══ DATA FOR REVIEW

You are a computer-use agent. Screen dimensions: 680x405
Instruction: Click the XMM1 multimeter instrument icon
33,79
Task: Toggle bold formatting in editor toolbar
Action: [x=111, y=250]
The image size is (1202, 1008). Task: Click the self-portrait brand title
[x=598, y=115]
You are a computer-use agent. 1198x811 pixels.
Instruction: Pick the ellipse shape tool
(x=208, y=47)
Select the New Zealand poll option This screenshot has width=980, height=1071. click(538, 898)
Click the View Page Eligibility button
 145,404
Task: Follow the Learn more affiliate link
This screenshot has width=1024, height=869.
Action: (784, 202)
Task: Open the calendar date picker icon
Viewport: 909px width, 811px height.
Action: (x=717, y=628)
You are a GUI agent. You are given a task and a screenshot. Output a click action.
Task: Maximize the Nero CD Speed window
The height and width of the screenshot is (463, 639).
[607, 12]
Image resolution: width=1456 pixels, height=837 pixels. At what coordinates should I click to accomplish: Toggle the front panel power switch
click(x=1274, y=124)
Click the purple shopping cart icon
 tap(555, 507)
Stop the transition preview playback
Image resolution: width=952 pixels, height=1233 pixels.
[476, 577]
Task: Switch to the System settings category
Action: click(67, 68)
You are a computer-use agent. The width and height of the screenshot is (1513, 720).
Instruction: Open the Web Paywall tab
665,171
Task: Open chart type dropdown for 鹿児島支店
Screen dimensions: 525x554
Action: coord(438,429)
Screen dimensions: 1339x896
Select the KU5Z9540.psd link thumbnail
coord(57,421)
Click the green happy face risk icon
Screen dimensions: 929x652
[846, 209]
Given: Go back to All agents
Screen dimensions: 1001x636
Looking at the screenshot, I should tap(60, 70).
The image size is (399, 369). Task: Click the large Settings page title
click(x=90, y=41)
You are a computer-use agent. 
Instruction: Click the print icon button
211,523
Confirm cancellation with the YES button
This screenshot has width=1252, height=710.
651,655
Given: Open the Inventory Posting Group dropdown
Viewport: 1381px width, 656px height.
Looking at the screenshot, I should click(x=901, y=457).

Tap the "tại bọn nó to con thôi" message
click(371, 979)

════

**THE PROBLEM:** Within the data above, the lines from the one with "Task: Follow the Learn more affiliate link" to the one with "You are a GUI" must be repeated exactly; no other line belongs in the answer.

**THE COMPLETED TASK:**
Task: Follow the Learn more affiliate link
This screenshot has width=1024, height=869.
Action: (784, 202)
Task: Open the calendar date picker icon
Viewport: 909px width, 811px height.
Action: (x=717, y=628)
You are a GUI agent. You are given a task and a screenshot. Output a click action.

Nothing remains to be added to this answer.